EXERCISE INSTRUCTIONS
Return an exact copy of the lines from the one holding "Viewport: 1000px width, 399px" to the end of the data, including both the starting and final lines. Leave the pictures out.

TASK DATA
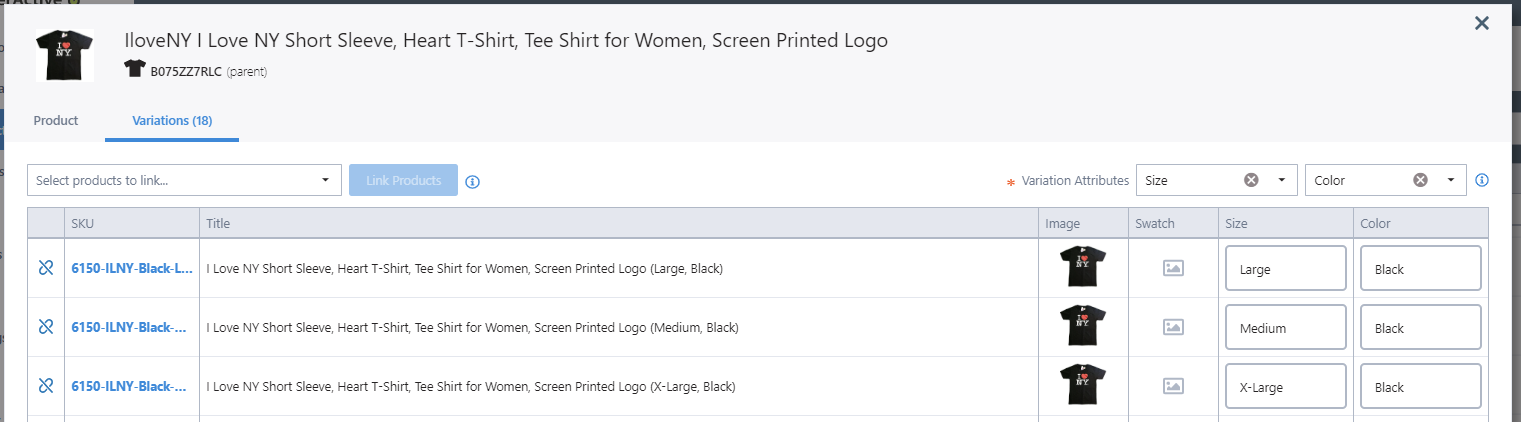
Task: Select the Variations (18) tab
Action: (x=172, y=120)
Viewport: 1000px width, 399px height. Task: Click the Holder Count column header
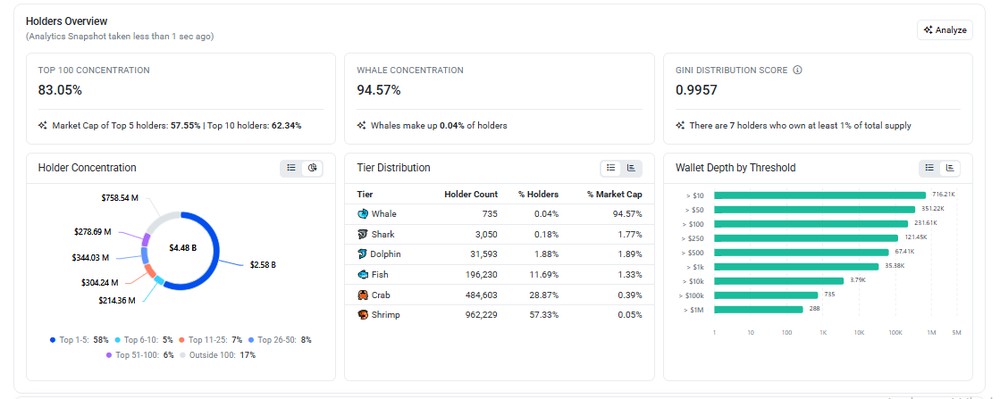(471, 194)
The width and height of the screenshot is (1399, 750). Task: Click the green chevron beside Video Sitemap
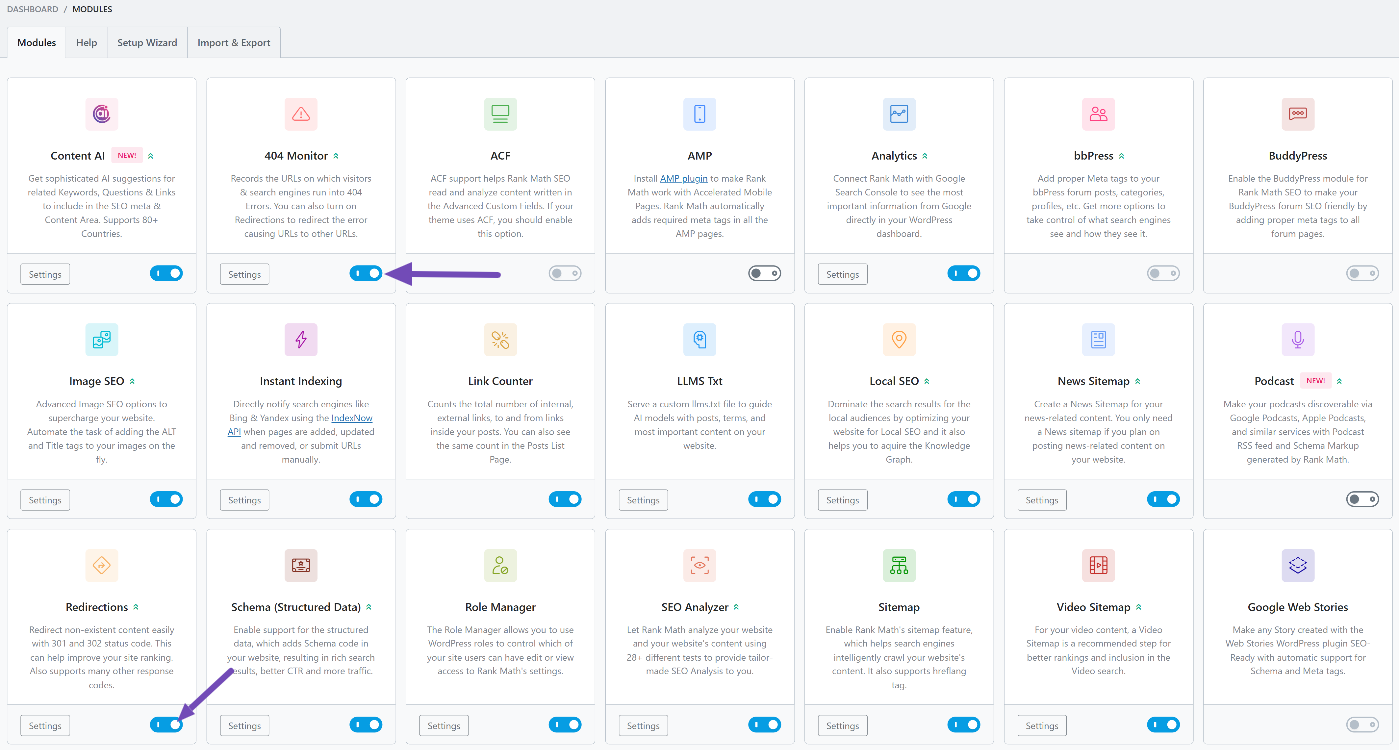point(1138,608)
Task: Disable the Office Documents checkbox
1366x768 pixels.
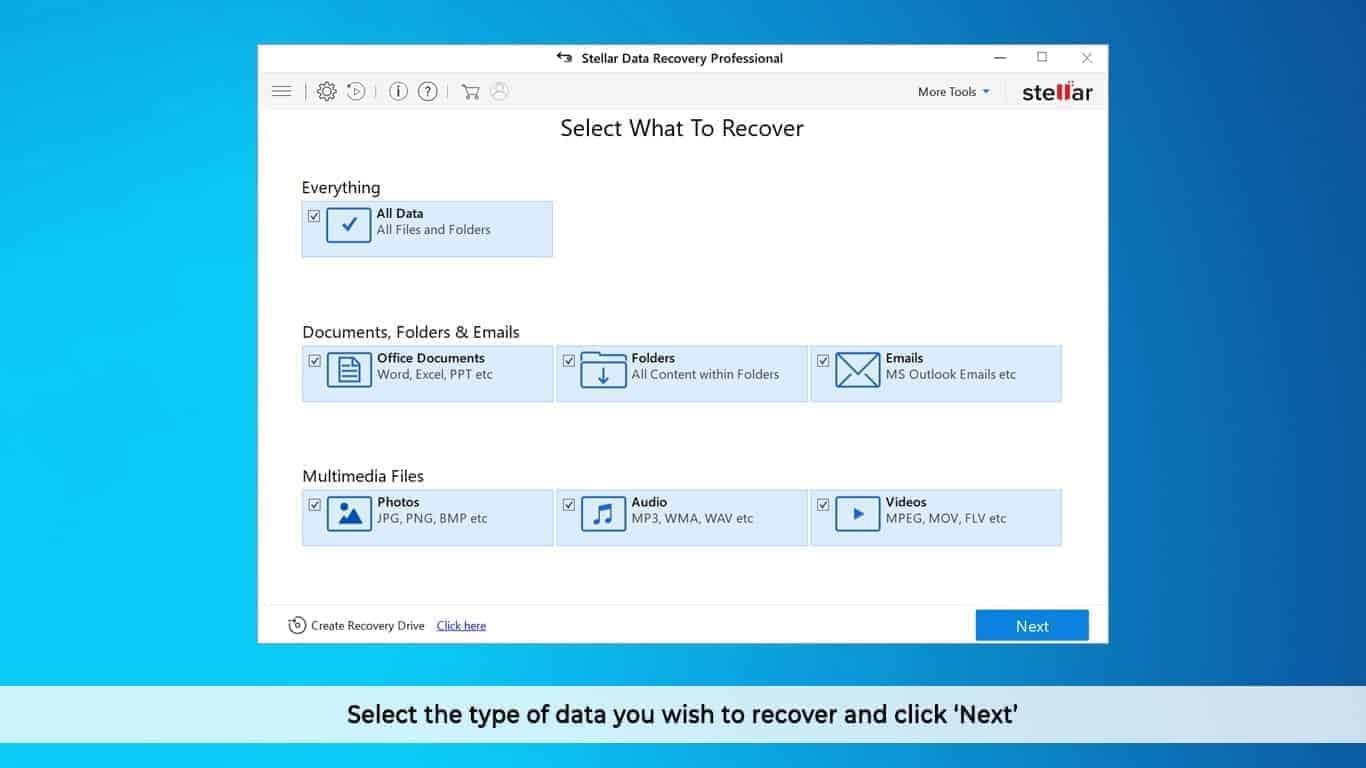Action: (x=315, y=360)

WRITTEN REPLY
Viewport: 1000px width, 399px height. Task: Click the Holder Count column header
(471, 194)
The width and height of the screenshot is (1399, 750). Task: Click the green chevron beside Video Sitemap
point(1138,608)
Task: Disable the Office Documents checkbox
1366x768 pixels.
Action: (x=315, y=360)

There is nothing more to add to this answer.